As you create files and make changes to documents, the data is simultaneously reflected in mirrored drives. The image below shows a simple representation of disk mirroring.

Disk Mirroring

What Is the Purpose of Disk Mirroring?

The primary purpose of disk mirroring is to protect a computer owner from data loss stemming from disk failures, data recovery issues, disasters, and other reasons. Therefore, disk mirroring is a form of data backup done in real-time, reducing the need for regular manual creation of data backups.

How Is Disk Mirroring Set Up?

Disk mirroring can be set up using an online connection. Another hard drive in a different location or computer is configured to get updated with data from another disk over the Internet. Most of the time, the second drive is located in an entirely different place to avoid data loss due to fires and other disasters.

Another method to set up disk mirroring is through using RAID, which could be the most popular among institutions.

What Is RAID?

An integral concept in disk mirroring is RAID, which is a way of grouping different disks together. The interconnected disks form a larger hard drive referred to as a “RAID set.” There are different RAID levels or types of RAID sets, and disk mirroring uses RAID 1. Another typical RAID level is RAID, also known as “disk striping.”

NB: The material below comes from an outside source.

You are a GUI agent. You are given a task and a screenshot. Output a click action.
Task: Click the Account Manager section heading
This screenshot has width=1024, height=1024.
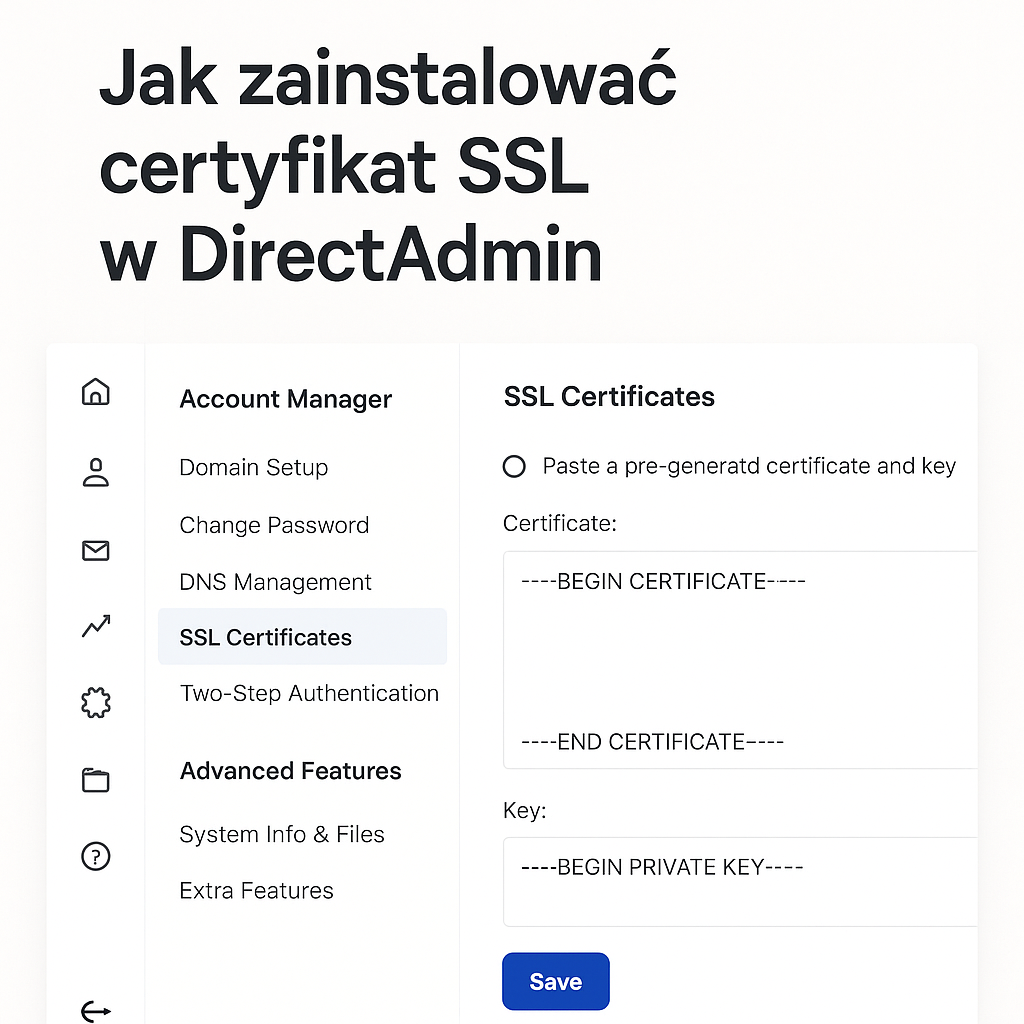(x=285, y=399)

How Does RAID 0 Differ from RAID 1?

RAID 0 and RAID 1 are two RAID configurations that serve different purposes and offer distinct advantages and disadvantages. Their primary difference lies in the trade-off between performance and data redundancy.

RAID 0 offers improved performance but no data redundancy. It’s suitable for disk striping where speed is critical, but data backup is handled separately. RAID 1, meanwhile, provides data redundancy and fault tolerance but doesn’t offer the same level of performance improvement as RAID 0. It’s used in disk mirroring where data integrity is a top priority.

Choosing between RAID 0 and RAID 1 or other RAID levels depends on your specific requirements for performance, data protection, and storage capacity. Many organizations use a combination of RAID levels to balance their needs for performance and redundancy.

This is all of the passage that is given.